Despite the good health of the study population, it was possible to classify infants based on frequency of adverse events and number of HCP visits. Using these acute illness-related classifications, the ITQOL scales demonstrated sufficient discriminant validity. Infants who had one or more HCP visits had significantly worse scores for all ITQOL scales except PA, GD and FC. FC may not have been affected due to the availability of support from extended live-in family members. Additionally, the ITQOL was able to detect differences between subgroups of parents classified by their mental health status, providing further evidence of discriminative validity.

Although the PRO measures used in this study were shown to be age and culturally appropriate, mitigating the influence of the parent as the proxy-reporter on the evaluation of infant health-related outcomes such as HRQOL presents many challenges (Sherifali and Pinelli 2007; Civita et al. 2005). In the present study, the SF-12v2 was administered to account for the parents own mental well-being and to assess for confounding variables such as post-partum depression (Hays et al. 2016). In future studies, consideration should be given to the potential influence of socioeconomic status, spiritual beliefs, physical and environmental factors, and participant burden which may influence parents’ perceptions of infant HRQOL (Testa and Simonson 1996).

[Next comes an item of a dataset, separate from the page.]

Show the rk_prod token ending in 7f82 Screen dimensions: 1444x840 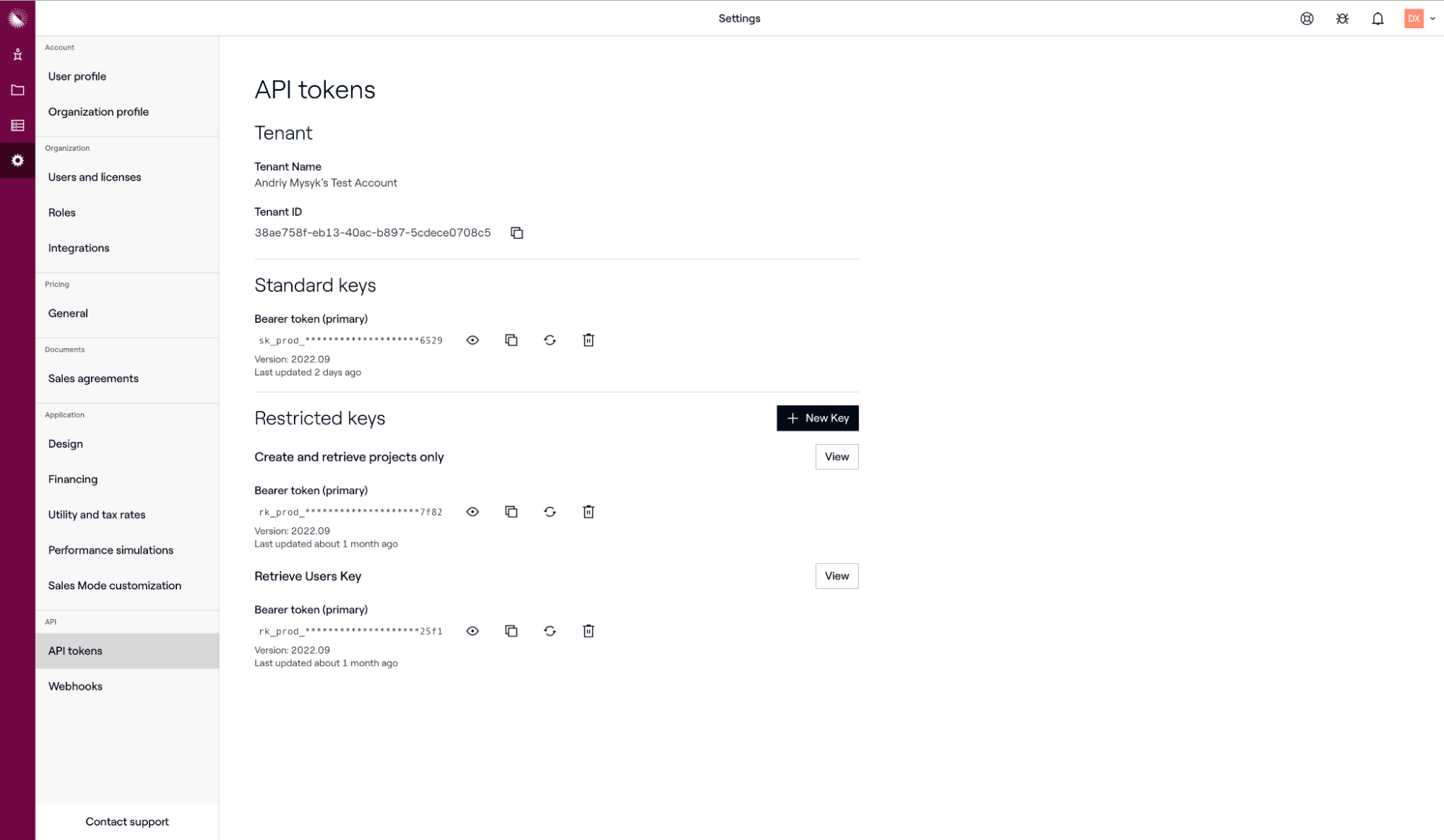tap(472, 512)
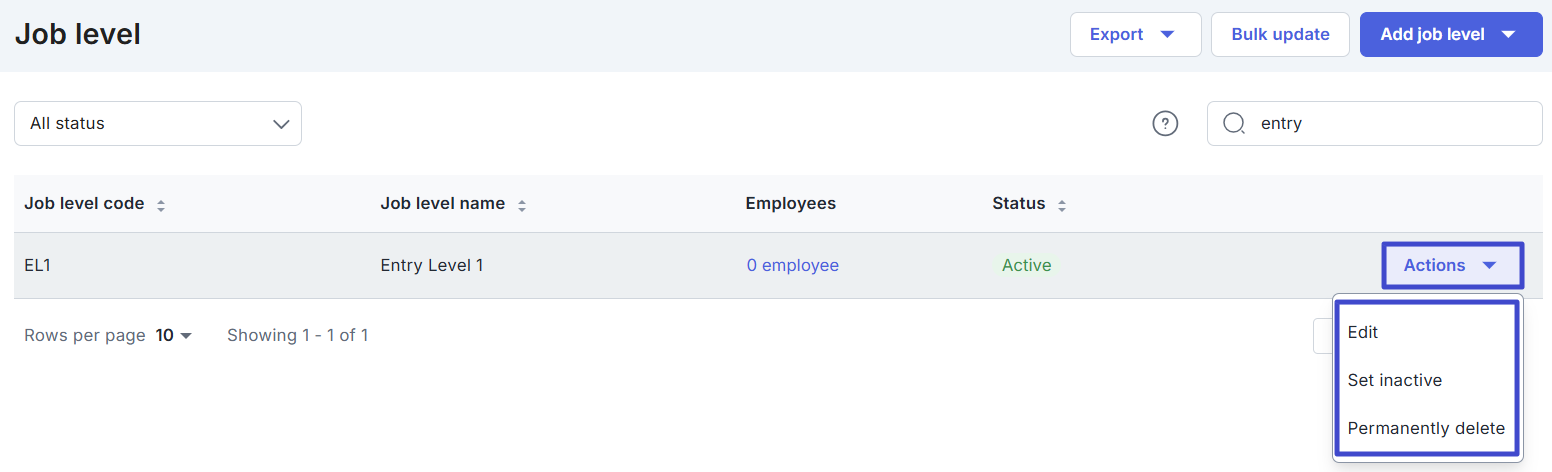1552x472 pixels.
Task: Click the help question mark icon
Action: coord(1165,123)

HRQOL PRO measures have the potential to provide valuable health information from the caregiver’s perspective. They may be used to estimate the burden of a disease, assess changes in health status, and compare the impact of different treatments on the child’s functional status and subjective well-being. The measurement of parent-reported infant HRQOL may facilitate parent engagement through parent-clinician dialogues and shared decision-making, and may one day be used for population surveillance, to advise public policy, and to prioritize and allocate healthcare resources.

There are several strengths to this study, namely, data were derived from a non-Western, community-based sample in a prospective study. Overall, the ITQOL performed well and there was good agreement between the ITQOL and other validated questionnaires. Limitations of this study include the observational design which utilized nonprobability sampling to enroll mostly healthy, first-born infants from single-child households living mainly in Eastern China. These characteristics of the study population, as well as the relatively small sample size in comparison to the population size of China, likely contribute to biases in the findings. A volunteerism effect also may have occurred, with parents of healthier infants more likely to participate and report positive health attributes. Thus it is unknown if these results would be replicated in a randomly-selected population including chronically ill infants. Also limiting the generalizability of the findings is the relative homogeneity of the sample with respect to marital status, educational level and presence of high levels of family support. Finally, study methodology limitations included that test/re-test reliability could not be calculated due to the length of time between study visits and PRO-related respondent burden on other study outcomes was not evaluated.

Conclusion

Across 14 cities in Eastern, Central and Western China, the ITQOL translated into Simplified Chinese was shown to be feasible to administer in families with young infants. Study results suggests that the ITQOL is easy to complete, reliable and able to distinguish across acute illness-related classifications based on number of sick visits made to HCPs and occurrence of common childhood illnesses. Future work will focus on further aspects of instrument validity, reliability and sensitivity. Meanwhile, the analyses presented here suggest that the ITQOL may be a valuable tool for both researchers and clinicians to assess HRQOL in young Chinese infants.